Scope of Community Health Worker Programs
The World Health Organization estimates there are over 1.3 million community health workers worldwide. In addition to the large scale implementation by countries such as China, Brazil, and Iran, many countries have implemented CHW programs in small scale levels for a variety of health issues.
In India, community health workers have been utilized to increase mental health service utilization and decrease stigma associated with mental illness. In this program respected female members of the community were chosen to participate. All of the women were married, came from a good social standing, displayed a keen interest in the program, and were encouraged by their family to participate. The women chosen were then trained in identification and referral of patients with mental illnesses, the common myths and misconceptions prevalent in the area and in conducting community surveys. The training lasted 3 days and included lectures, role plays and observation of patient interviews at the psychiatry outpatient department at St. John’s Medical College Hospital. A population of 12,886 were surveyed using a brief questionnaire. Out of this population 574 were suspected patients. Out of this 242 suspected patients visited the clinic after follow up from the community health worker.
In Tanzania, village health workers were part of a community-based safe-motherhood approach. The VHWs assisted pregnant women with birth planning, which included timely identification of danger signs, preparation and accumulation of two or more essential supplies such as soap, razors, gloves for clean delivery, and mobilizing household resources, people and money to manage a possible emergency. Approximately one year after the CBRHP's major interventions ceased in these communities, most of the VHWs continued to do health promotion by visiting pregnant women, teaching them about birth planning and danger signs, and assisting them in obtaining both prenatal and obstetric services. Local VHW associations are forming with support from local political leaders, the Ministry of Health, and the non-governmental organization CARE to sustain the work of the VHWs. The community development officers, some of who were also the master trainers, are involved in spearheading the formation of VHW organizations.
In Mali, community health workers with the Mali Health Organizing Project in Bamako have helped reduce child mortality (under 5 years old) in their community to less than 1%, compared to a national average of 19%.

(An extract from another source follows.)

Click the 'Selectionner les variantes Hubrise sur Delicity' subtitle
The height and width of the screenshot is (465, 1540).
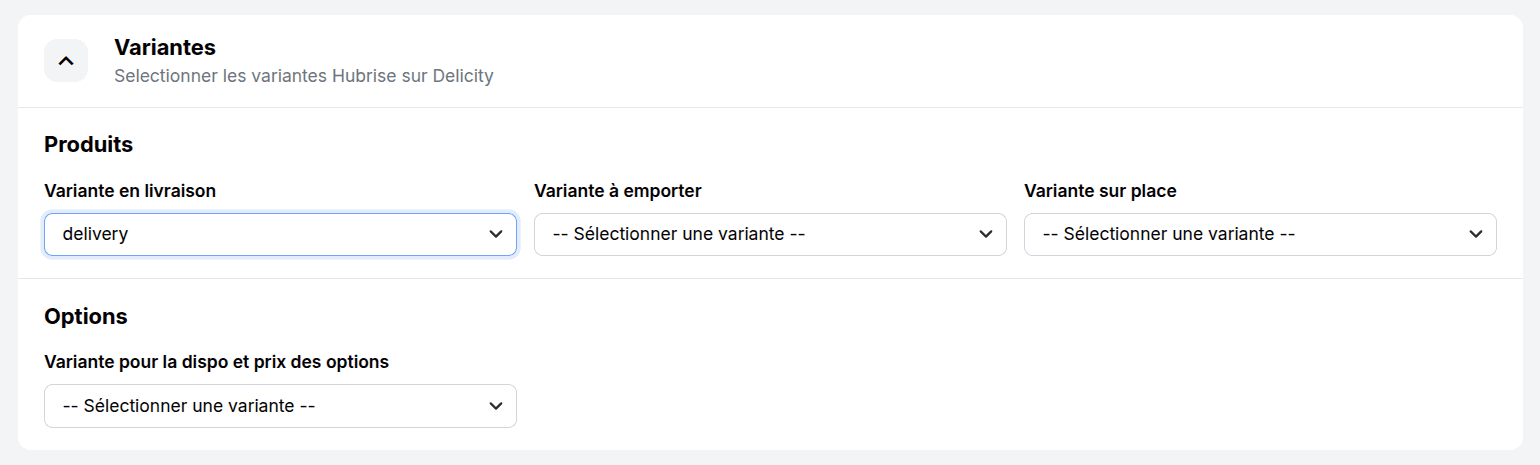[x=304, y=76]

The use of CHWs is not limited to developing countries. In New York, CHWs have been deployed across the state to provide care to patients with chronic illnesses like diabetes that require sustained, comprehensive care. They work in both rural communities where access to primary care is sparse, and in urban communities where they are better able to bridge communication gaps that may arise between patients and doctors. They are seen to play an important role in assisting patients with navigating a complex, uncoordinated health care system.
A randomized controlled intervention on the U.S.-Mexico border, used promotoras or “female promoters” to increase the number of women utilizing routine preventive examinations. The control group received a postcard reminding women to get preventive screening. The free comprehensive clinical exam included a Pap test, a clinical breast exam, human papillomavirus (HPV) testing, blood draw for total cholesterol and blood glucose, and a blood pressure measurement. The other group received the same postcard and a follow-up visit from a promotora. The group that was followed up by a promotora saw a 35% increase in visits to get the free screening.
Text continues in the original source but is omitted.